RECORDS PROVIDED below:

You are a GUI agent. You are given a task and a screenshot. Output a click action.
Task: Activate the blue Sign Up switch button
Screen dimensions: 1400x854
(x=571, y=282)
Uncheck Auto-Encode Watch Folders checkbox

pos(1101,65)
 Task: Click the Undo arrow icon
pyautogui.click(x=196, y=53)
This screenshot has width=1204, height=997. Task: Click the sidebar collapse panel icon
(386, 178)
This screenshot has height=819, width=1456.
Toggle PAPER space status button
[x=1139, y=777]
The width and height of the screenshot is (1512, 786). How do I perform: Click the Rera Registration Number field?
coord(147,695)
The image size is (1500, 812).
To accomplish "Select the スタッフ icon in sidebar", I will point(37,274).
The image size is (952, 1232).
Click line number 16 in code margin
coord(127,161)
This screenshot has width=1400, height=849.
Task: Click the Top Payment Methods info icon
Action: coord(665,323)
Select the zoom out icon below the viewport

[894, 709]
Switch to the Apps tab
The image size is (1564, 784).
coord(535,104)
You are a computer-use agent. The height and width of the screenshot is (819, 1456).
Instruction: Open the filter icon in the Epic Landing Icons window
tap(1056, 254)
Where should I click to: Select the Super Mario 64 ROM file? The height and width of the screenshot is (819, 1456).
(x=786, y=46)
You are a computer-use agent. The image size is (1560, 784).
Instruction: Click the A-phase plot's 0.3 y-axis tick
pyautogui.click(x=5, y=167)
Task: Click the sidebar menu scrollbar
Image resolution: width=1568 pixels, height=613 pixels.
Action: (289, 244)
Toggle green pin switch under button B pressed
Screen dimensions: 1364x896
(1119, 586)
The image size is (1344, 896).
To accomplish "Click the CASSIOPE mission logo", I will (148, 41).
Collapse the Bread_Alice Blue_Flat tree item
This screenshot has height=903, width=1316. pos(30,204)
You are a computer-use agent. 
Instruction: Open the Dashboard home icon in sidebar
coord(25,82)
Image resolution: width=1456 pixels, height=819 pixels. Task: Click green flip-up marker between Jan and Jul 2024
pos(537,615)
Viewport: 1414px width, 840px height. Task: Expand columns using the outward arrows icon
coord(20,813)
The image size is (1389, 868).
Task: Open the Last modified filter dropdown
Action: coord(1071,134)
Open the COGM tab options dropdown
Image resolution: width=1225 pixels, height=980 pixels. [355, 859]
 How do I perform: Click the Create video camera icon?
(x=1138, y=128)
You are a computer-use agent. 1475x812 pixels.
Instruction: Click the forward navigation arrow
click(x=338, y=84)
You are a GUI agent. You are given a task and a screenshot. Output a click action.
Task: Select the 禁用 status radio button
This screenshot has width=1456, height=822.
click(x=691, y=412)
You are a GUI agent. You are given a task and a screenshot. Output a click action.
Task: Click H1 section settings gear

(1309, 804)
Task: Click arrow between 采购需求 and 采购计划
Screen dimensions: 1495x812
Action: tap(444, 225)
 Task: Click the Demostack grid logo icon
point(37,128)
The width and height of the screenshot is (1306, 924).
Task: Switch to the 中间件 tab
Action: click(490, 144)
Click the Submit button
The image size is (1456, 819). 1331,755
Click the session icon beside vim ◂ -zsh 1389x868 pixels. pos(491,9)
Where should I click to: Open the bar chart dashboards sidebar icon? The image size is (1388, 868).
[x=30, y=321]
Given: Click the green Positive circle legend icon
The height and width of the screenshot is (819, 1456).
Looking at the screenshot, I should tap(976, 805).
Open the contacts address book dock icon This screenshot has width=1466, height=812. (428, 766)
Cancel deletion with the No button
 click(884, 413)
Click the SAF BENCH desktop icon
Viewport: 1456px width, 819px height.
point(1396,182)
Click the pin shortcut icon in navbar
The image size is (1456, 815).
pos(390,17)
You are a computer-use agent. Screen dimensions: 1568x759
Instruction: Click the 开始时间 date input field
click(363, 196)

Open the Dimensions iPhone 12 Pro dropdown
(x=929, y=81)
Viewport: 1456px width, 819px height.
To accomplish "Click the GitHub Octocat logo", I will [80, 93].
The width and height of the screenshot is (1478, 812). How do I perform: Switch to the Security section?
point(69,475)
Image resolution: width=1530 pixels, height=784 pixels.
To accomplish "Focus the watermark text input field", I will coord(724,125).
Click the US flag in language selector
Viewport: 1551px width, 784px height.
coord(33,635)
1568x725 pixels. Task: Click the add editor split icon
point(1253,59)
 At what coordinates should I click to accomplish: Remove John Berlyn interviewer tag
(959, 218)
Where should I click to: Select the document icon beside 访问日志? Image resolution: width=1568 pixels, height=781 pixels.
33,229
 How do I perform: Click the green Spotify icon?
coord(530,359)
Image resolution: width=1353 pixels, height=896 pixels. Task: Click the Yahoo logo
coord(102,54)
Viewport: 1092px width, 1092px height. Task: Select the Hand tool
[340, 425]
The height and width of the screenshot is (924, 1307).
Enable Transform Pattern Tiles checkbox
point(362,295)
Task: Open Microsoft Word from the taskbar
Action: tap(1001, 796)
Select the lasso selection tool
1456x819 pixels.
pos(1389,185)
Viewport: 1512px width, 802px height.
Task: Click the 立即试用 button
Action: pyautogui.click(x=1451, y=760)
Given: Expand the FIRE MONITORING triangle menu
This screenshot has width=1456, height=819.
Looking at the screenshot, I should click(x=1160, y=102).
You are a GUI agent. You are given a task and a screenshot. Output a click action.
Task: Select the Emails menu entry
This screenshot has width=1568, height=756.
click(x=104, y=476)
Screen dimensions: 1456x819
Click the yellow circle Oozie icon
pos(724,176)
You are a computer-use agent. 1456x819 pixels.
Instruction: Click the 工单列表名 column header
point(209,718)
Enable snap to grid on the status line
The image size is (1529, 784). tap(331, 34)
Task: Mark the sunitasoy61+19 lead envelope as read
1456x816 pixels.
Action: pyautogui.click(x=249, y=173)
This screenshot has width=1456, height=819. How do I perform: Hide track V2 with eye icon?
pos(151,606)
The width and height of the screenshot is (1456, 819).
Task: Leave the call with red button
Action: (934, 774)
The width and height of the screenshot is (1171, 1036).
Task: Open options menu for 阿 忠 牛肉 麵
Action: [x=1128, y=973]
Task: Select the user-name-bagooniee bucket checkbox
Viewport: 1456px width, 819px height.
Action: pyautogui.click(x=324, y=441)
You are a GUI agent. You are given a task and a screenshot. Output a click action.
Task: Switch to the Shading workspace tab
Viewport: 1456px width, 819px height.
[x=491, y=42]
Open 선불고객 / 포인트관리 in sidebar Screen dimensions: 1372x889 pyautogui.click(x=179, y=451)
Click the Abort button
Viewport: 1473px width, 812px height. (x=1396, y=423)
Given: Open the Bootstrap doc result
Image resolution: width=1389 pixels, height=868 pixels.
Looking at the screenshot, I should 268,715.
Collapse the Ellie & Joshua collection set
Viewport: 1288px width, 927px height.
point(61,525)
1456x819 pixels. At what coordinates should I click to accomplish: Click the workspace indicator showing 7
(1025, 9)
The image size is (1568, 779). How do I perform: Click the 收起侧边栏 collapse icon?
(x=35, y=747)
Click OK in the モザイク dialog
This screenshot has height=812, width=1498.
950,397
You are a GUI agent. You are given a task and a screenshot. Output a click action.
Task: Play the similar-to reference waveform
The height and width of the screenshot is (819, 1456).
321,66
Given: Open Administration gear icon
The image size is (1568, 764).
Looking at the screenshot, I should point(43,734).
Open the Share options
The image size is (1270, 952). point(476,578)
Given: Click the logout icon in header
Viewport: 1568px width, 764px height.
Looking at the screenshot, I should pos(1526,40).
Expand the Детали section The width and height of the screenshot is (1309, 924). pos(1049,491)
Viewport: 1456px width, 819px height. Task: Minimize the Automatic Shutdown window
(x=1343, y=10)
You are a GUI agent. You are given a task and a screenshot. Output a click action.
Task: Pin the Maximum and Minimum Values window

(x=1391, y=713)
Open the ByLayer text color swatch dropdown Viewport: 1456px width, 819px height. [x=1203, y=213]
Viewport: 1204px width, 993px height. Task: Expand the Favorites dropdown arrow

End of RECORDS PROVIDED.

**WHAT YOU ARE ASKED TO DO:** For every line in the data above that has the string "computer", return that line.

**ANSWER FOR THE TASK:**
You are a computer-use agent. The height and width of the screenshot is (819, 1456).
You are a computer-use agent. The image size is (1560, 784).
You are a computer-use agent. 
You are a computer-use agent. 1475x812 pixels.
You are a computer-use agent. Screen dimensions: 1568x759
You are a computer-use agent. 1456x819 pixels.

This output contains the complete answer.